Short problem: Please give the material below as a JSON list of strings with one string per line, skipping blank lines and leaving the pictures out.

Dataset records:
%%

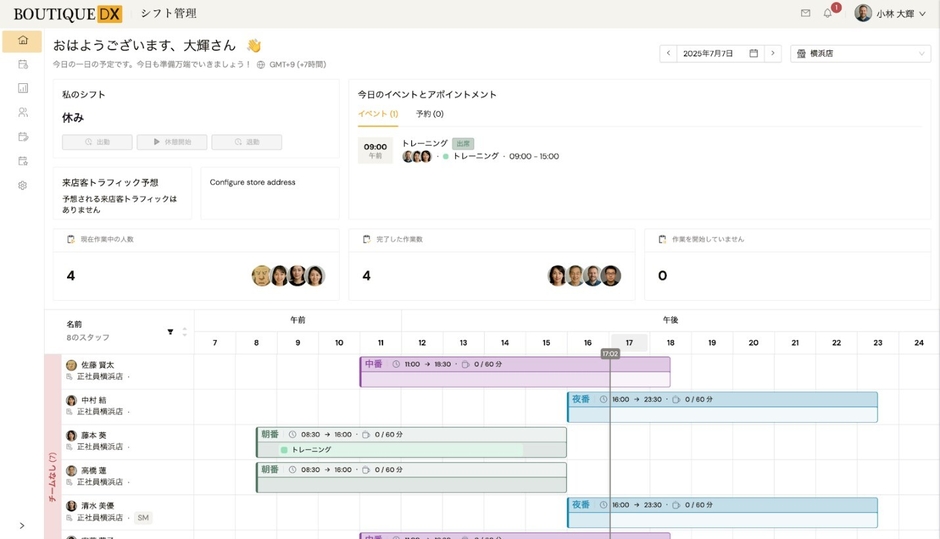The height and width of the screenshot is (539, 940).
Task: Select the イベント (1) tab
Action: 378,114
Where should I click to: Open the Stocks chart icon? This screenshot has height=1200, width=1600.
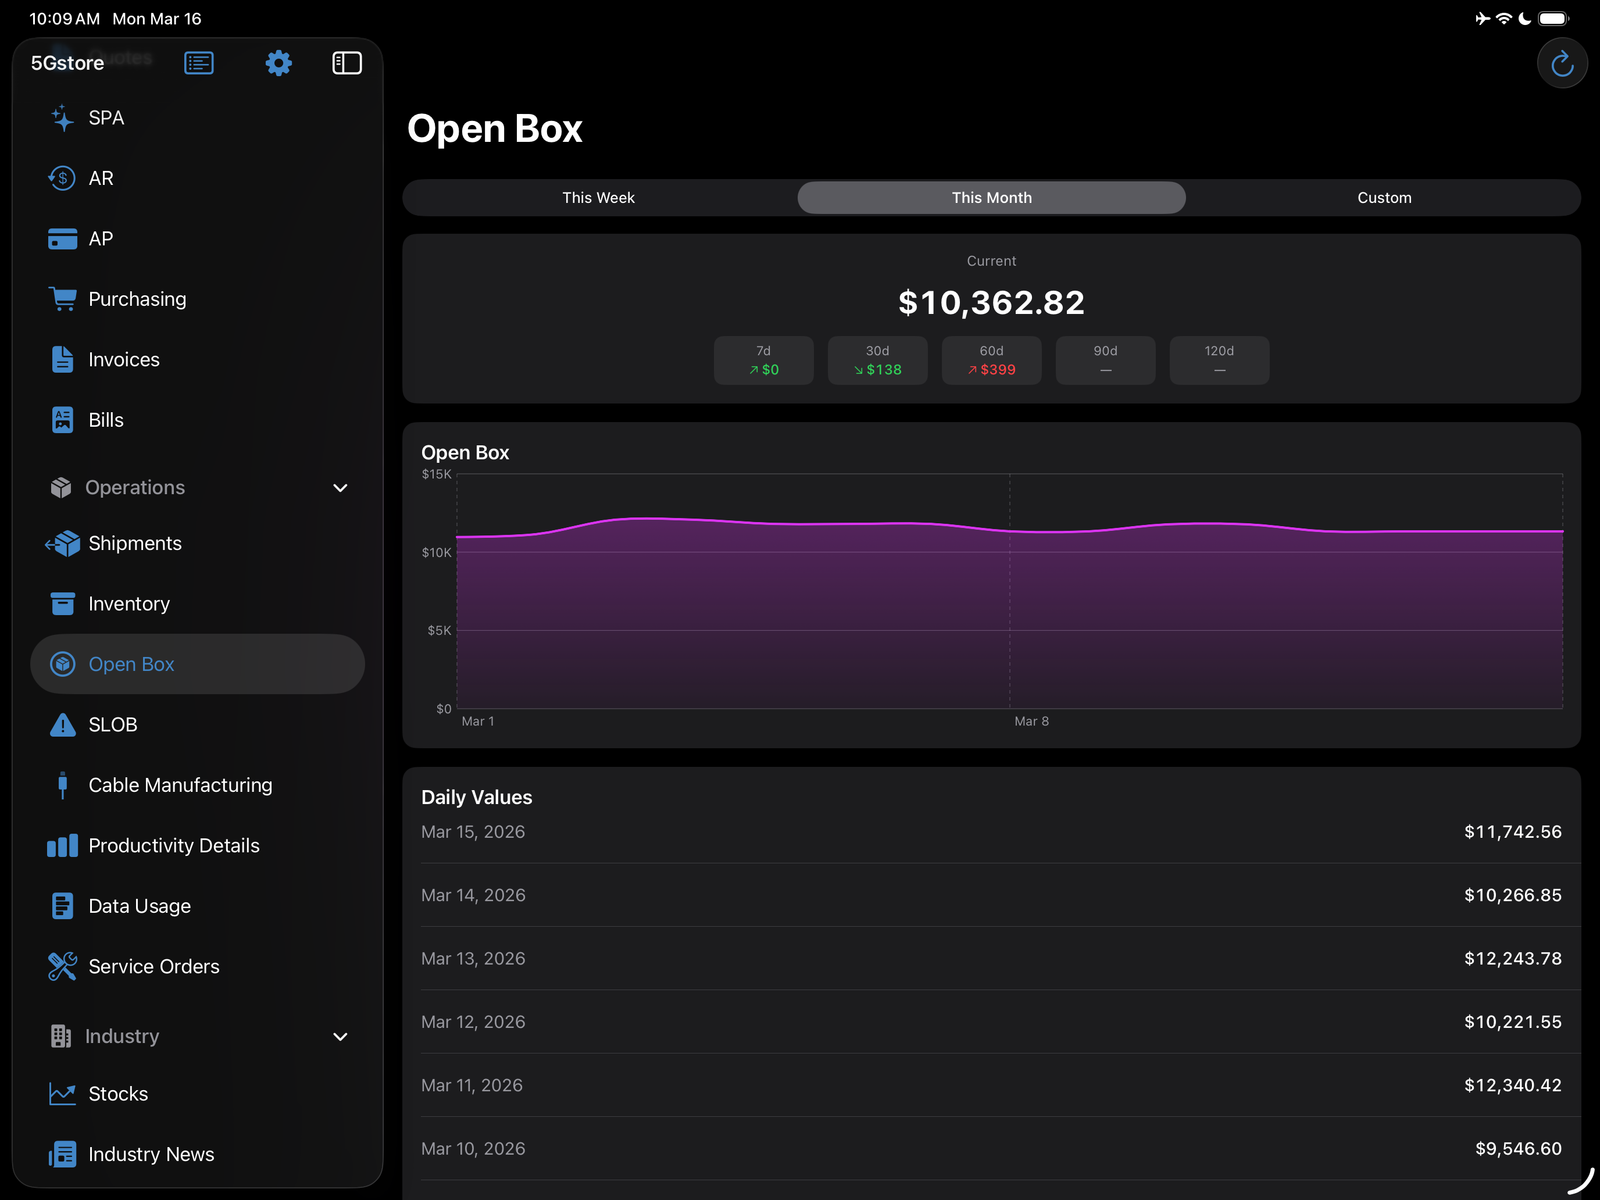coord(61,1093)

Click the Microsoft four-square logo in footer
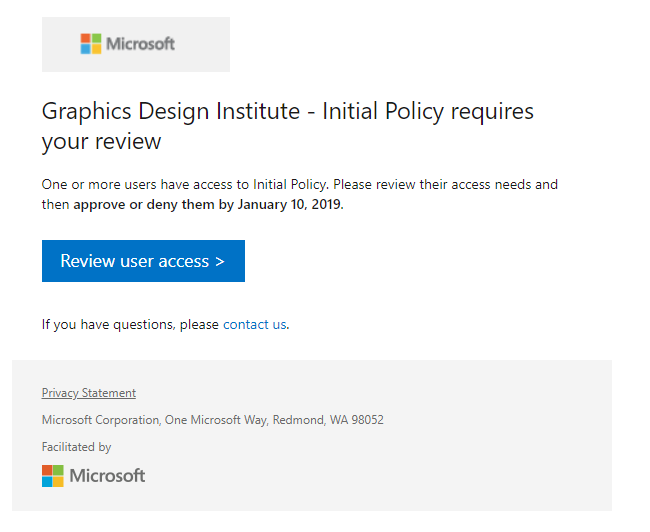tap(53, 475)
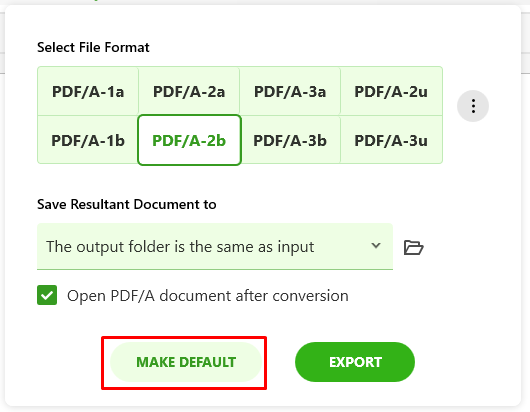Click the 'Select File Format' heading

[93, 47]
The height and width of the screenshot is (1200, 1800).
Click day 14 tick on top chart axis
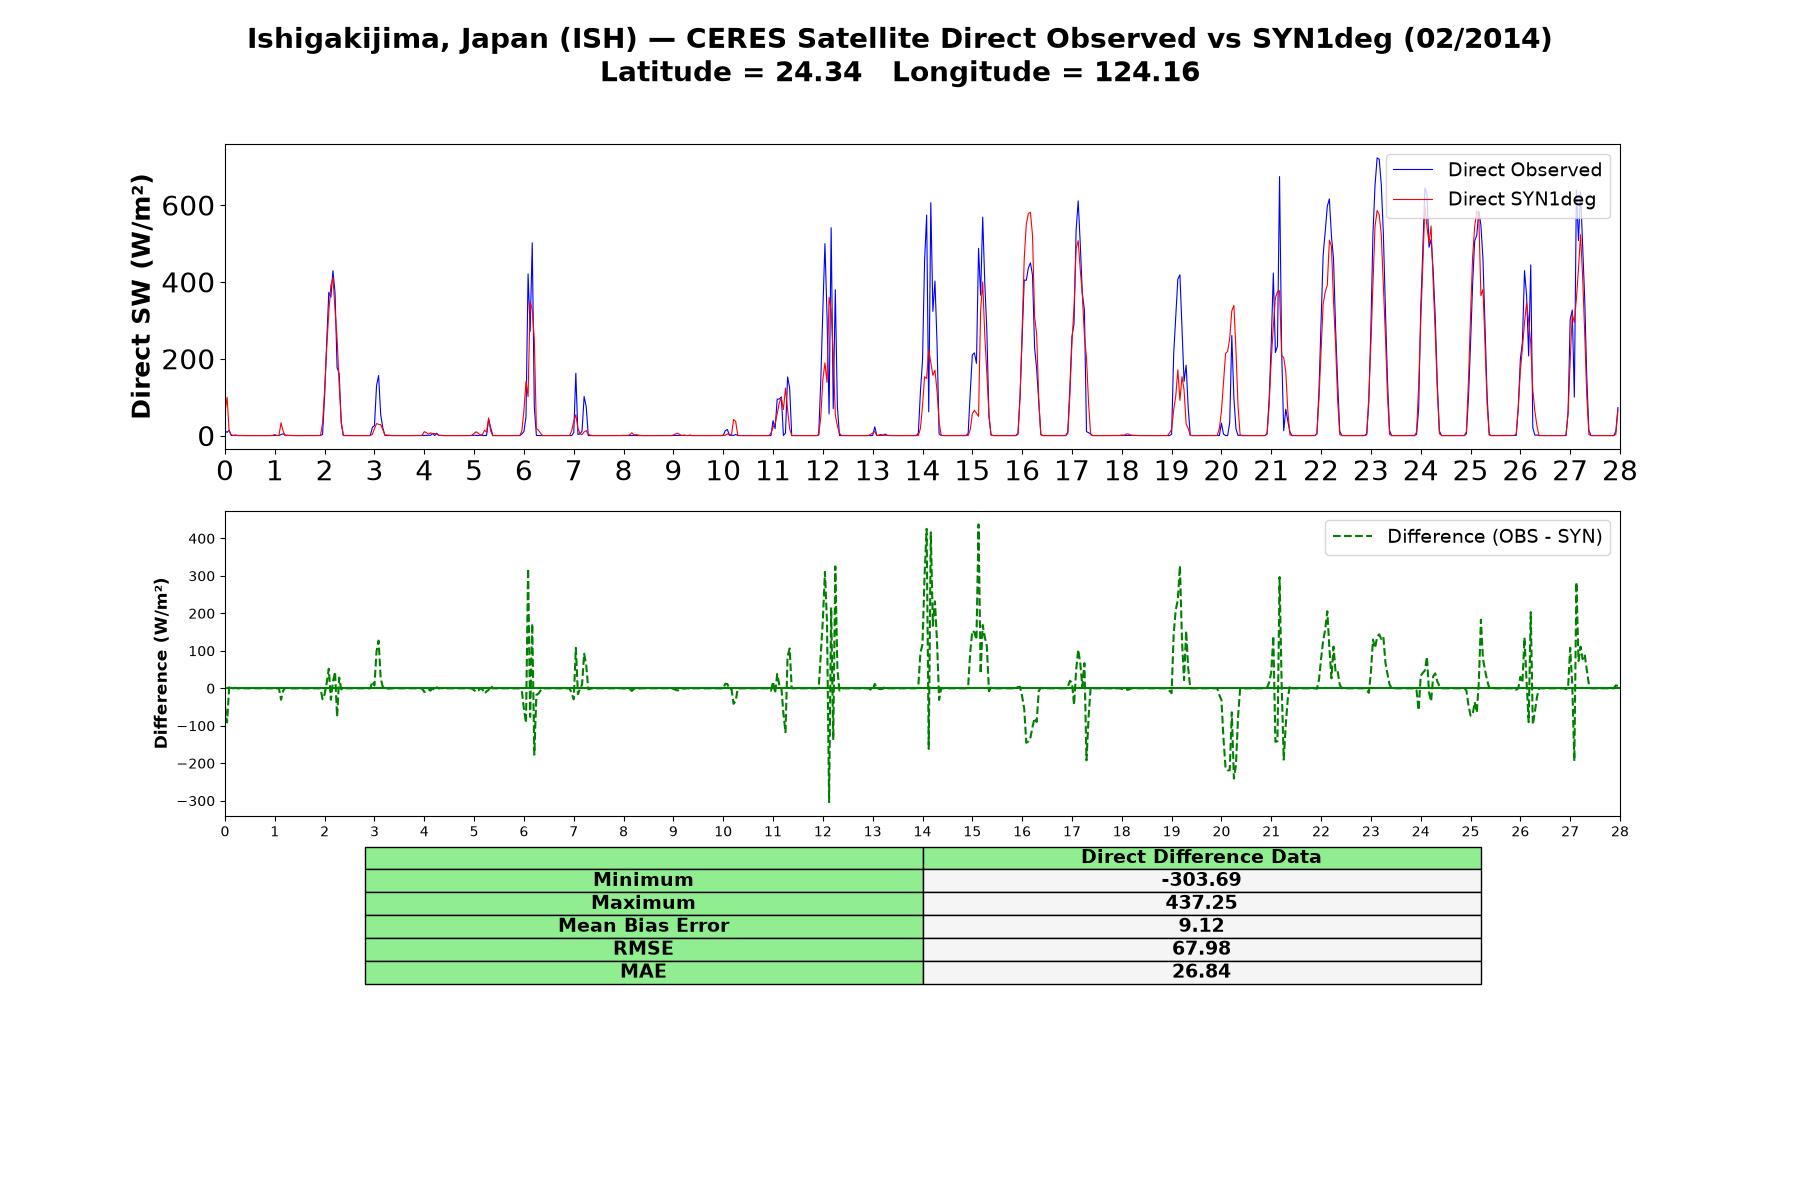coord(922,470)
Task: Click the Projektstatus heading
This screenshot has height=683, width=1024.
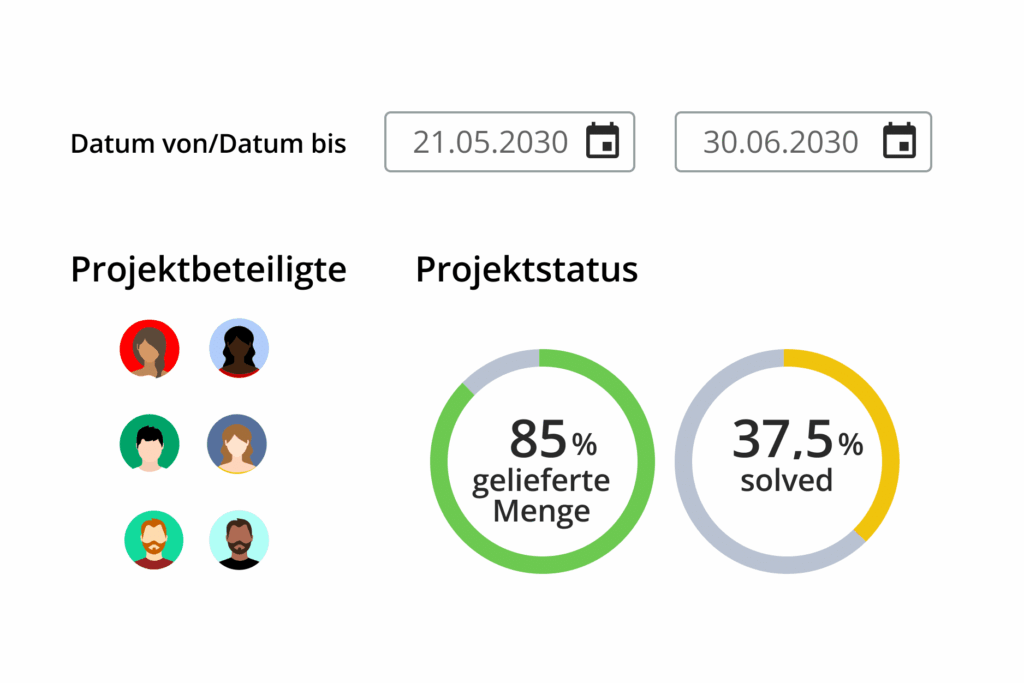Action: 526,270
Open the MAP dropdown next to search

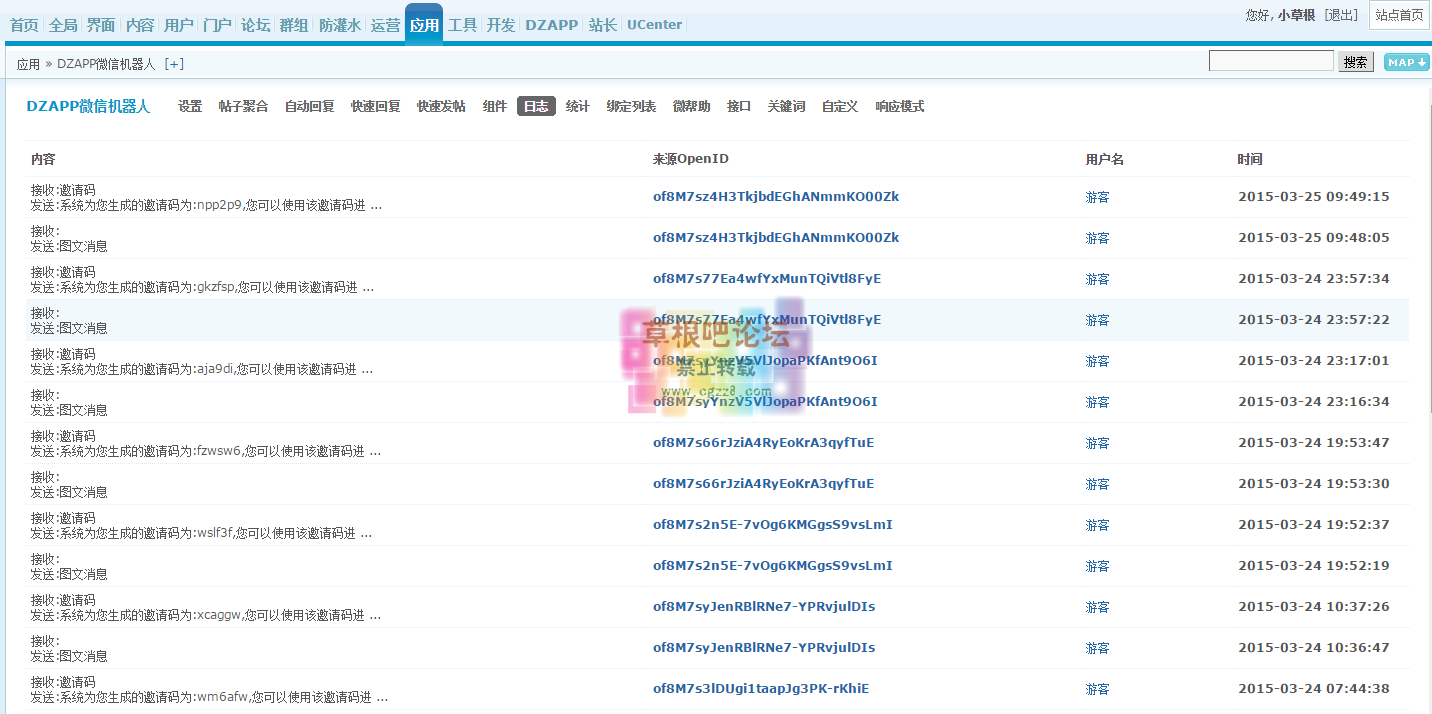pyautogui.click(x=1406, y=62)
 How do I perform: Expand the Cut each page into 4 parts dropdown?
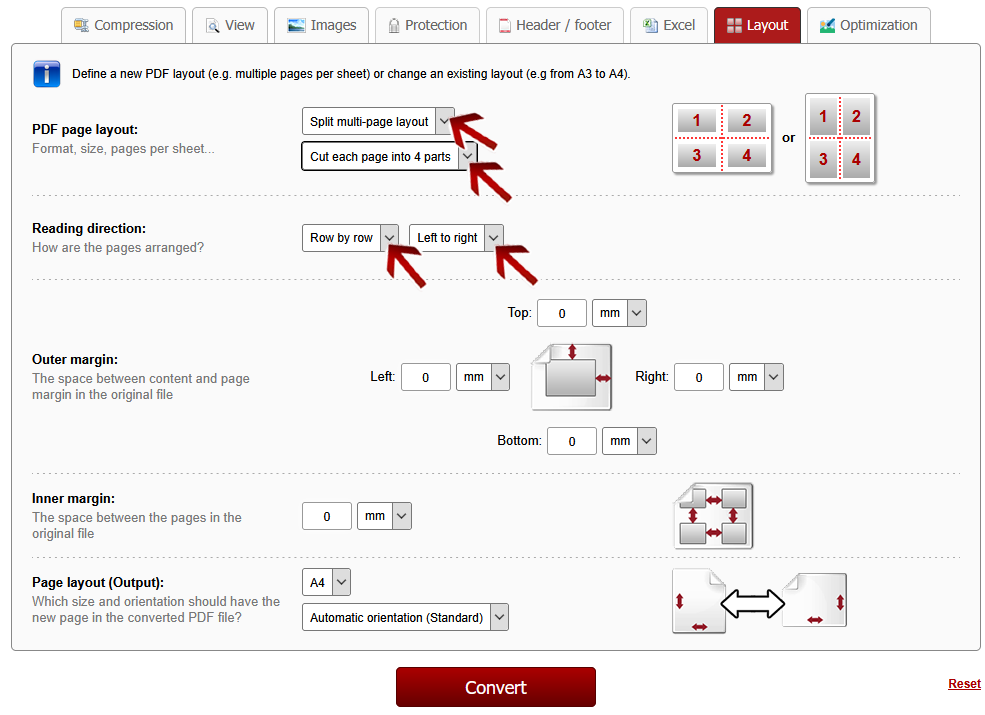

%%

Full answer:
[
  "The height and width of the screenshot is (539, 940).",
  "Task: Select the イベント (1) tab",
  "Action: 378,114",
  "Where should I click to: Open the Stocks chart icon? This screenshot has height=1200, width=1600.",
  "coord(61,1093)",
  "Click the Microsoft four-square logo in footer",
  "tap(53, 475)",
  "Click the 'Select File Format' heading",
  "[93, 47]",
  "The height and width of the screenshot is (1200, 1800).",
  "Click day 14 tick on top chart axis",
  "coord(922,470)",
  "Task: Click the Projektstatus heading",
  "This screenshot has height=683, width=1024.",
  "Action: 526,270",
  "Open the MAP dropdown next to search",
  "pyautogui.click(x=1406, y=62)",
  " How do I perform: Expand the Cut each page into 4 parts dropdown?"
]